Problem details: Lines below starting with the line with "Das Amt (189, 241)" and going on through the line with "Galerie (344, 241)" must be output exactly; the rest of the records must be left out.

Data in this exercise:

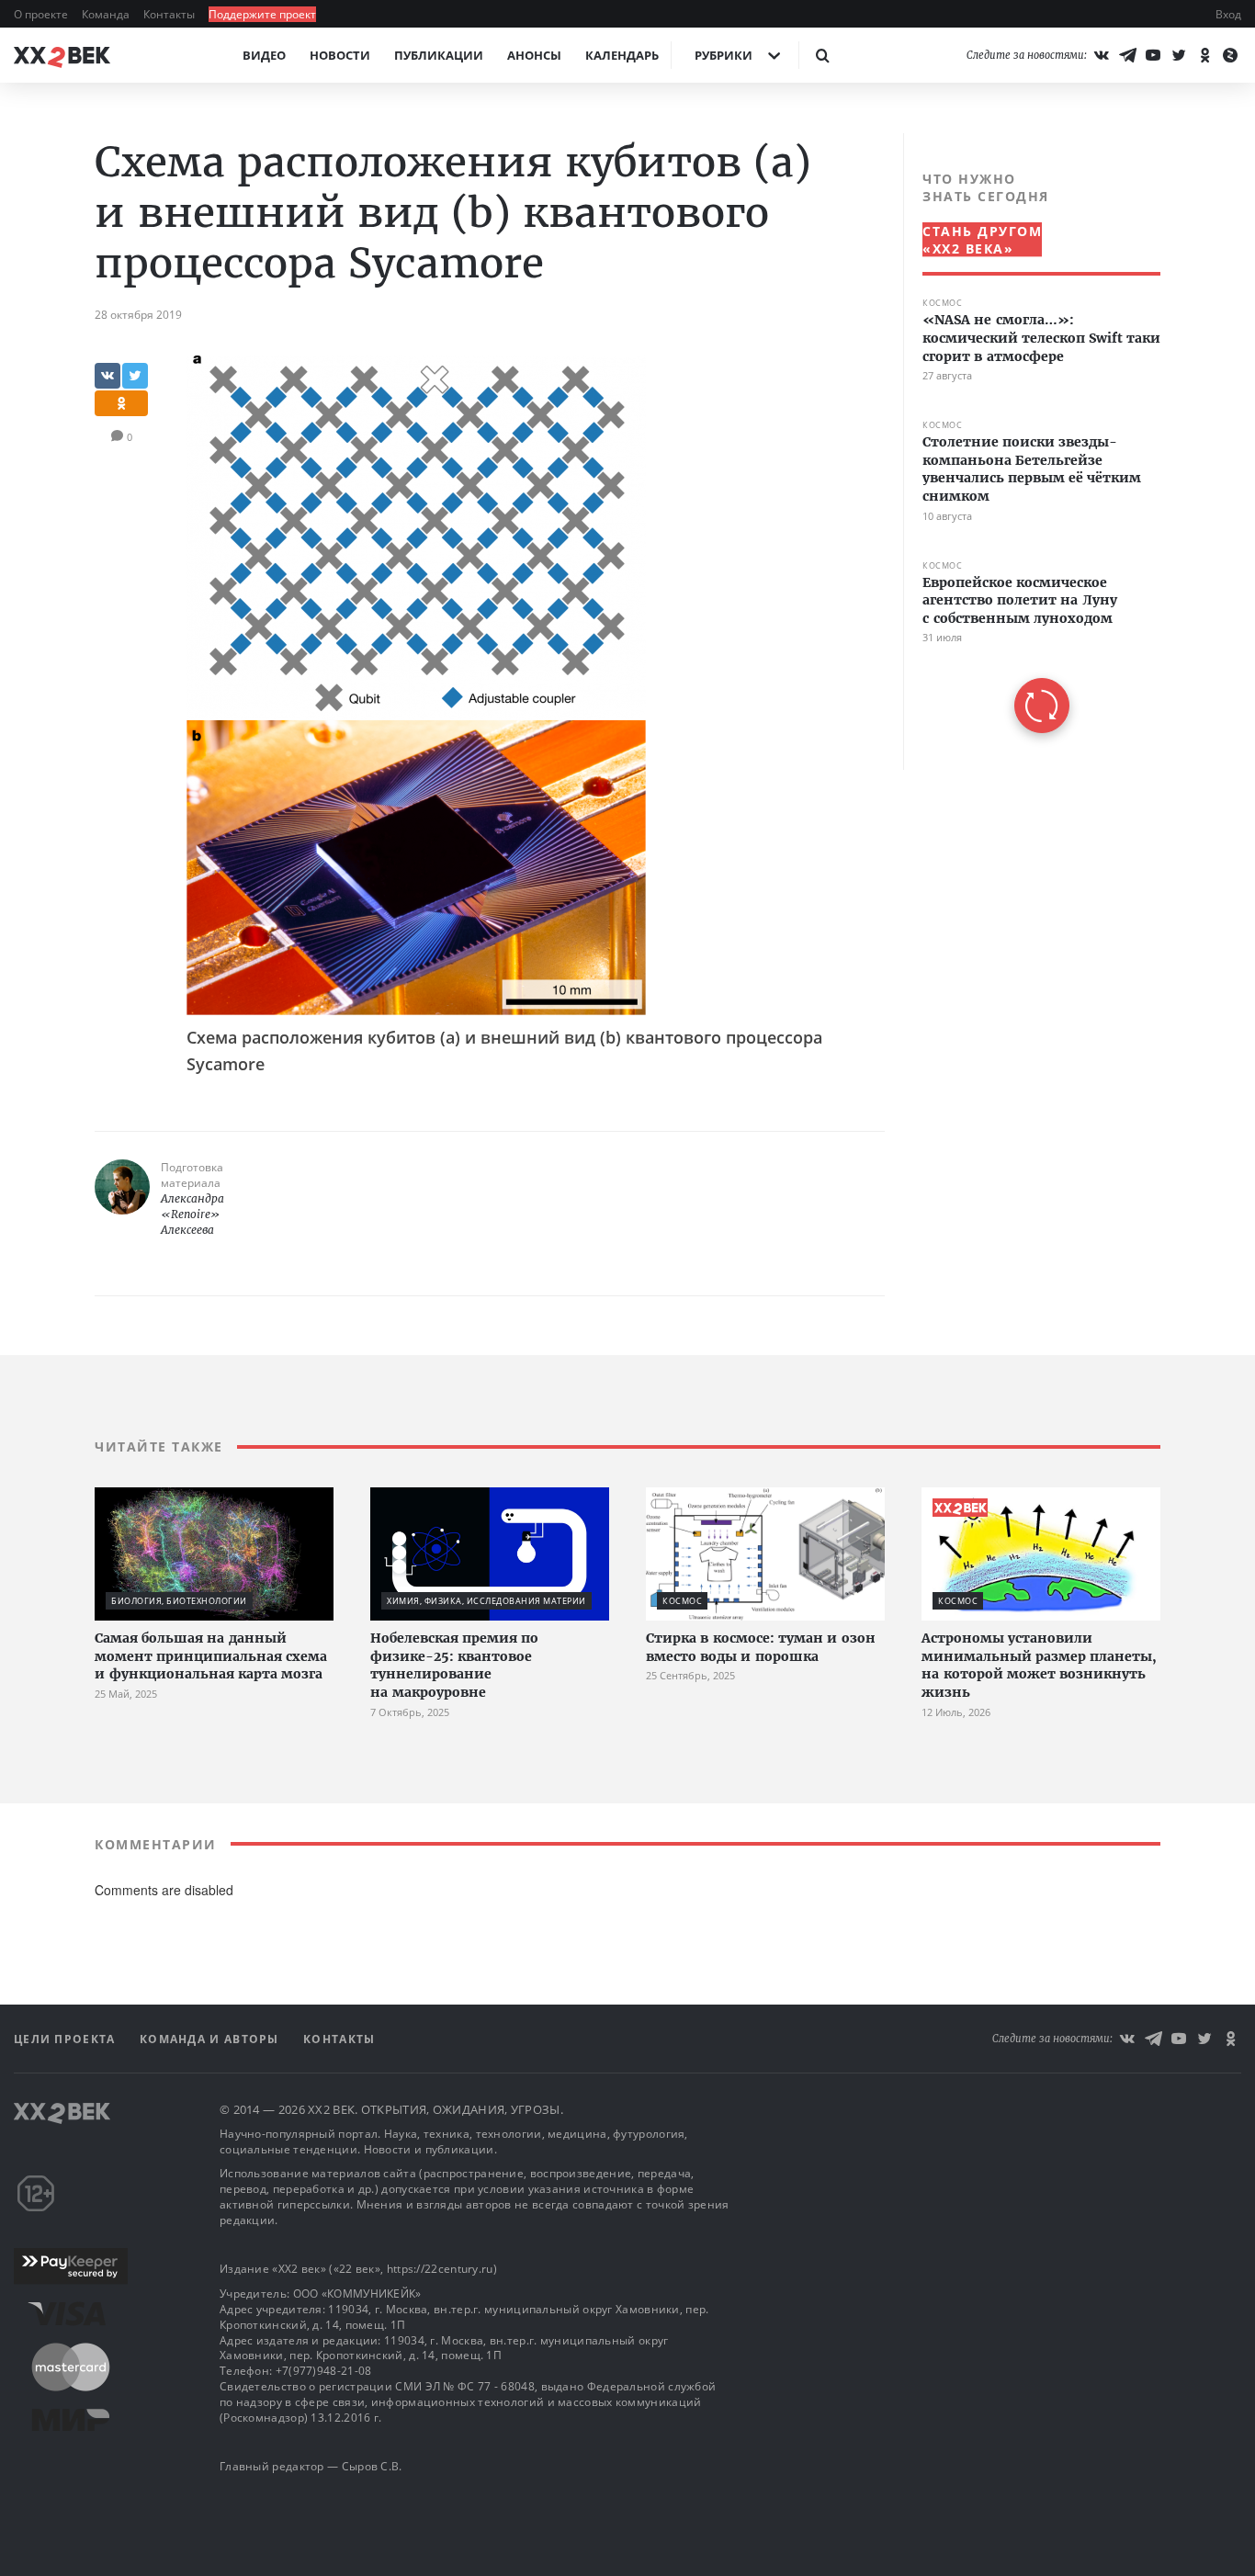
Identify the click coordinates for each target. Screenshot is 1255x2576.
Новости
---
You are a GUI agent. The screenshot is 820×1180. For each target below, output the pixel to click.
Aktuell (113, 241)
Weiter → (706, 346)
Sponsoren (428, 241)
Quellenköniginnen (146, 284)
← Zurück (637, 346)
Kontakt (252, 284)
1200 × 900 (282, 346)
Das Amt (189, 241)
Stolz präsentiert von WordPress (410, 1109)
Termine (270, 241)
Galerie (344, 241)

Response box:
Das Amt (189, 241)
Stolz präsentiert von WordPress (410, 1109)
Termine (270, 241)
Galerie (344, 241)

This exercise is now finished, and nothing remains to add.